Bullock, who lost his 2020 bid for a U.S. Senate seat and now serves as court-appointed monitor over Purdue Pharma, still remembers the days when as governor, he knew the location of every available ventilator in the state, the daily death toll and the number of infections. He talked weekly to anxious governors from both political parties who, despite different leadership styles, were equally desperate for solutions.
He recently watched his parents recover from COVID-19 and knows that the virus is not over.
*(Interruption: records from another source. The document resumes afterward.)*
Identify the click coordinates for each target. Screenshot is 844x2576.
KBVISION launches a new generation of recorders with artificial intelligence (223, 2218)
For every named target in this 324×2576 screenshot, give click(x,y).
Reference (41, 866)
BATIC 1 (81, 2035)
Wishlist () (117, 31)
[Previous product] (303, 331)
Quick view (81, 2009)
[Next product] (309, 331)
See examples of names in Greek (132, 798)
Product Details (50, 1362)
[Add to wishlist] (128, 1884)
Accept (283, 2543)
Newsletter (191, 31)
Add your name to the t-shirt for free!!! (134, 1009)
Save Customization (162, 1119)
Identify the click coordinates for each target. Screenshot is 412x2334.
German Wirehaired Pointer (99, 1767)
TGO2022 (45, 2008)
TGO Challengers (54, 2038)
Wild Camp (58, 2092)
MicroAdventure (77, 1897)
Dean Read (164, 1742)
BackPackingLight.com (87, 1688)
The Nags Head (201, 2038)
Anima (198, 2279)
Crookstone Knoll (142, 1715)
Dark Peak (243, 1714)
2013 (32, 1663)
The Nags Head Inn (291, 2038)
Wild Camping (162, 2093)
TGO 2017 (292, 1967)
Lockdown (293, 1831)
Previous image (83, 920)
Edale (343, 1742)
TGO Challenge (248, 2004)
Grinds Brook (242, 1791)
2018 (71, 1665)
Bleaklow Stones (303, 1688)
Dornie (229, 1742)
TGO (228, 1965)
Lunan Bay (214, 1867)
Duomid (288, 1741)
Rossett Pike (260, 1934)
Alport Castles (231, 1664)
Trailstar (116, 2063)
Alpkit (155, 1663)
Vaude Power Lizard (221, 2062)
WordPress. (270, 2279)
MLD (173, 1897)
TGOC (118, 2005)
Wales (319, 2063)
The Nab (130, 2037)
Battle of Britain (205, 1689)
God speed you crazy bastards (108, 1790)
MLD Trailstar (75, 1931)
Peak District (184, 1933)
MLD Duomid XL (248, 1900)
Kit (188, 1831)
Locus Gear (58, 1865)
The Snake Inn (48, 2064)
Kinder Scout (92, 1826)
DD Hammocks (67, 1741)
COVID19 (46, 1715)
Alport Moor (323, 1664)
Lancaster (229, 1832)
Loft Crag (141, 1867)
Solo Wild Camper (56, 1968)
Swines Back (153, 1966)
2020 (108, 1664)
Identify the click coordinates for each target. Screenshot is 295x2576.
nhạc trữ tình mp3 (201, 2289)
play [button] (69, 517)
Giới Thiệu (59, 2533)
The challenge, he said, is to minimize politics. “Do the best you can, informed by science advisers, and whether you like it or not, that’s what you signed up for,” he said of a governor’s role.
An ongoing federal court case will decide whether unvaccinated Montana health care workers are protected from federal mandates if they work at facilities funded by the federal Centers for Medicare and Medicaid Services.
Byrd, who just recovered from a mild second bout with COVID-19, and other plaintiffs won a small victory in March when a federal judge enjoined a key provision of Montana’s anti-vaccination law, saying it could do “irreparable harm” to physician’s and provider’s offices.
In a pointed Facebook message, one state lawmaker warned Byrd’s association to drop the lawsuit and “don’t mess with the will of the legislature.”
In June, the head of Montana’s state health agency stepped down, and Gianforte replaced him with a former lobbyist and Republican congressional staffer.
Montana’s vaccination rate remains well below the national average. In the latest CDC data, just under 58% of residents are fully vaccinated, ranking 39th in the nation.